> WHAT IS NEEDED
Extract every line starting at the line that contains "[Menu] (45, 35)" and ending with the final line of the data, inclusive; give only those lines, word for word.

> GIVEN DATA
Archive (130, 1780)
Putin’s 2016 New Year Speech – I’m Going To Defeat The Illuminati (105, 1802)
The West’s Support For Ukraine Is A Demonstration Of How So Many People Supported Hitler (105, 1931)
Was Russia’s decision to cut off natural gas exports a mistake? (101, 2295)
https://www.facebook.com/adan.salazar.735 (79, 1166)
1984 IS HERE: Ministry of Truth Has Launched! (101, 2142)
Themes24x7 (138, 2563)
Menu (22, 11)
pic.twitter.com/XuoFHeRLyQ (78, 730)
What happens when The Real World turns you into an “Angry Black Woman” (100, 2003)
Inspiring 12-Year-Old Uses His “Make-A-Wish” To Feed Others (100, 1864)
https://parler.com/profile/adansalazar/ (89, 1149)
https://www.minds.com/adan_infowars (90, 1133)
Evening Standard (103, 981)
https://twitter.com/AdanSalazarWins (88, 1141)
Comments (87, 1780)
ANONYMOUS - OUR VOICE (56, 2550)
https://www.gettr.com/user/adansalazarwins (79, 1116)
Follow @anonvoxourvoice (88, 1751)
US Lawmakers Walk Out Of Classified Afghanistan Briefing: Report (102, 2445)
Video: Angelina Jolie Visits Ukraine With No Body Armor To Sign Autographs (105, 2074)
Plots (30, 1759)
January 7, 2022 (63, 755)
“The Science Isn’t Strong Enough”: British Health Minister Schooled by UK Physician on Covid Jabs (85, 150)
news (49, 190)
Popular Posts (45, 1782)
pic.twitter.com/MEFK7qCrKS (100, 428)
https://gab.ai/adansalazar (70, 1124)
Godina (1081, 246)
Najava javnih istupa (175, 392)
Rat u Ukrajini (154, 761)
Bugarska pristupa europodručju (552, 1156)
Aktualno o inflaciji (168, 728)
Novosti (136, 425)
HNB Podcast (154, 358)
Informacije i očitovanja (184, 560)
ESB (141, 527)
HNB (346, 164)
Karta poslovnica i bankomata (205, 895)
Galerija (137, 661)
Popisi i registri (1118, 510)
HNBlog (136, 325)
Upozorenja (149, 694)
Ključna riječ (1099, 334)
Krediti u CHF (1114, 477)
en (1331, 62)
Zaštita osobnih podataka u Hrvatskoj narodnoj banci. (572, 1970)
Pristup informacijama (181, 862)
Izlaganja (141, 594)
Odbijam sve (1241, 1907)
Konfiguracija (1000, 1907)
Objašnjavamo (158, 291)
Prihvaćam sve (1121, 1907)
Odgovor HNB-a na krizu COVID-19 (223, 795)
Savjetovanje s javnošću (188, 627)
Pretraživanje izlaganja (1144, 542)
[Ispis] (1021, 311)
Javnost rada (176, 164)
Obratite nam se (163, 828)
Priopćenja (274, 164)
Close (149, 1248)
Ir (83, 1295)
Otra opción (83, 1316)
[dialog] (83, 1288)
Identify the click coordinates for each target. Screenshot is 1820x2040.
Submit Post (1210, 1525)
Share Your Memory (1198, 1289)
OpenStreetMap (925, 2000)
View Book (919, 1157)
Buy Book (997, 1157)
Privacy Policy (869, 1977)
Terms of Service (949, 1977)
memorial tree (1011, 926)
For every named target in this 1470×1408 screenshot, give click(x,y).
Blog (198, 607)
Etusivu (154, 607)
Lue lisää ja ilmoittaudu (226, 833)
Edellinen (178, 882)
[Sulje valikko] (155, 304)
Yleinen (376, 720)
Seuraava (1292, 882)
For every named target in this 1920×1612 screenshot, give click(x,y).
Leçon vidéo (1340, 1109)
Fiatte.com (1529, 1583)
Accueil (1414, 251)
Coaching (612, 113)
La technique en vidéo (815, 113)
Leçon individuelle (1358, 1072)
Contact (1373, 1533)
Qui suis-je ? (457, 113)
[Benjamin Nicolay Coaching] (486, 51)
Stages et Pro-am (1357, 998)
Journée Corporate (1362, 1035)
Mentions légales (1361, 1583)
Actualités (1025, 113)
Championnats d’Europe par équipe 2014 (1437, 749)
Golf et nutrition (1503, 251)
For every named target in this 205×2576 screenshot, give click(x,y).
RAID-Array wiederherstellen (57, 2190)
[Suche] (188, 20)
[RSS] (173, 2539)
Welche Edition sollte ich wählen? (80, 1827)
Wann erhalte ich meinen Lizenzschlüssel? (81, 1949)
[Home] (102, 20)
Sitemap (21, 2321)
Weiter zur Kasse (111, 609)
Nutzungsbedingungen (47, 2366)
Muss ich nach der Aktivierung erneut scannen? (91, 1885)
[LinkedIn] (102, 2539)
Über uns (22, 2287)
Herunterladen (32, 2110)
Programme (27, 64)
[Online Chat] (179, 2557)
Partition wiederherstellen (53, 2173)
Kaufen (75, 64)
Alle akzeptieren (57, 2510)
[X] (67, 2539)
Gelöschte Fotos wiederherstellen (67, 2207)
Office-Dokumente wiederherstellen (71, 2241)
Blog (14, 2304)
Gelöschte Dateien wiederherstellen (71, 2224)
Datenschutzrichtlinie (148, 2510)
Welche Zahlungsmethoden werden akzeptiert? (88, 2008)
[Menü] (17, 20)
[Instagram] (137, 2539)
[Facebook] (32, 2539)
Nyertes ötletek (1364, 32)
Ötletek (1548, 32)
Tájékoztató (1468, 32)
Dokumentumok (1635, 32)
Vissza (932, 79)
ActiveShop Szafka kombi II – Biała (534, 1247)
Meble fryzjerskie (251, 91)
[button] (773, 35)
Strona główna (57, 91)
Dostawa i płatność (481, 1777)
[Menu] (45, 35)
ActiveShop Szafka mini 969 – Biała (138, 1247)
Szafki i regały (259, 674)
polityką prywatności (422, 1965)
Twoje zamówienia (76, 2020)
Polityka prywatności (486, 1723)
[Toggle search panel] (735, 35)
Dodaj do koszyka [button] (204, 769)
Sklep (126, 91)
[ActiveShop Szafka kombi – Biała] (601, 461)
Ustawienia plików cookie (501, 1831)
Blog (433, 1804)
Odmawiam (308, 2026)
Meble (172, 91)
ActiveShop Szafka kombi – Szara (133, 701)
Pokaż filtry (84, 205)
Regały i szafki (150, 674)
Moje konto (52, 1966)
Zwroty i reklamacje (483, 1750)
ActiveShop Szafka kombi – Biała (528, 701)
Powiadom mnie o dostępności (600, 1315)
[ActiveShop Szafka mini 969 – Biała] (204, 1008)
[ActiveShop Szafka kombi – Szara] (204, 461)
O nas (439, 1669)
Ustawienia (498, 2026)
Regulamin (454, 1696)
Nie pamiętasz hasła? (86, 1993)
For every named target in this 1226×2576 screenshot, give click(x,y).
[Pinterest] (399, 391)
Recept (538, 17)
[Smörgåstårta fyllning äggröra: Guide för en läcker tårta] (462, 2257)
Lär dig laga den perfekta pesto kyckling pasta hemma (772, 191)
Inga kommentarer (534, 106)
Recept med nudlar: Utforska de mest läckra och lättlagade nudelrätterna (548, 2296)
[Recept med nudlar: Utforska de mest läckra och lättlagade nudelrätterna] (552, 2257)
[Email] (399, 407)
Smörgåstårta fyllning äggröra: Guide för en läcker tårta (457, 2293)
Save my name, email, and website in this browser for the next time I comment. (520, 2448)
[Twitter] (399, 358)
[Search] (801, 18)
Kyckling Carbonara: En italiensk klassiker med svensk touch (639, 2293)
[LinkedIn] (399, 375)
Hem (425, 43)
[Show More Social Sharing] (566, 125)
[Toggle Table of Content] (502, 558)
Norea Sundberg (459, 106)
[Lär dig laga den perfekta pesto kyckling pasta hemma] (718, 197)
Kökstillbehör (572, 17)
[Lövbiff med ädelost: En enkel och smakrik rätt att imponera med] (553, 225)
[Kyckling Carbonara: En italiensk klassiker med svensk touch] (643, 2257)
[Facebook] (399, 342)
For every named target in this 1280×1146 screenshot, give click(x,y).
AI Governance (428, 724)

> TASK RESULT
[Menu] (45, 35)
ActiveShop Szafka mini 969 – Biała (138, 1247)
Szafki i regały (259, 674)
polityką prywatności (422, 1965)
Twoje zamówienia (76, 2020)
Polityka prywatności (486, 1723)
[Toggle search panel] (735, 35)
Dodaj do koszyka [button] (204, 769)
Sklep (126, 91)
[ActiveShop Szafka kombi – Biała] (601, 461)
Ustawienia plików cookie (501, 1831)
Blog (433, 1804)
Odmawiam (308, 2026)
Meble (172, 91)
ActiveShop Szafka kombi – Szara (133, 701)
Pokaż filtry (84, 205)
Regały i szafki (150, 674)
Moje konto (52, 1966)
Zwroty i reklamacje (483, 1750)
ActiveShop Szafka kombi – Biała (528, 701)
Powiadom mnie o dostępności (600, 1315)
[ActiveShop Szafka mini 969 – Biała] (204, 1008)
[ActiveShop Szafka kombi – Szara] (204, 461)
O nas (439, 1669)
Ustawienia (498, 2026)
Regulamin (454, 1696)
Nie pamiętasz hasła? (86, 1993)
For every named target in this 1226×2576 screenshot, give click(x,y).
[Pinterest] (399, 391)
Recept (538, 17)
[Smörgåstårta fyllning äggröra: Guide för en läcker tårta] (462, 2257)
Lär dig laga den perfekta pesto kyckling pasta hemma (772, 191)
Inga kommentarer (534, 106)
Recept med nudlar: Utforska de mest läckra och lättlagade nudelrätterna (548, 2296)
[Recept med nudlar: Utforska de mest läckra och lättlagade nudelrätterna] (552, 2257)
[Email] (399, 407)
Smörgåstårta fyllning äggröra: Guide för en läcker tårta (457, 2293)
Save my name, email, and website in this browser for the next time I comment. (520, 2448)
[Twitter] (399, 358)
[Search] (801, 18)
Kyckling Carbonara: En italiensk klassiker med svensk touch (639, 2293)
[LinkedIn] (399, 375)
Hem (425, 43)
[Show More Social Sharing] (566, 125)
[Toggle Table of Content] (502, 558)
Norea Sundberg (459, 106)
[Lär dig laga den perfekta pesto kyckling pasta hemma] (718, 197)
Kökstillbehör (572, 17)
[Lövbiff med ädelost: En enkel och smakrik rätt att imponera med] (553, 225)
[Kyckling Carbonara: En italiensk klassiker med svensk touch] (643, 2257)
[Facebook] (399, 342)
For every named target in this 1280×1146 screenshot, give click(x,y).
AI Governance (428, 724)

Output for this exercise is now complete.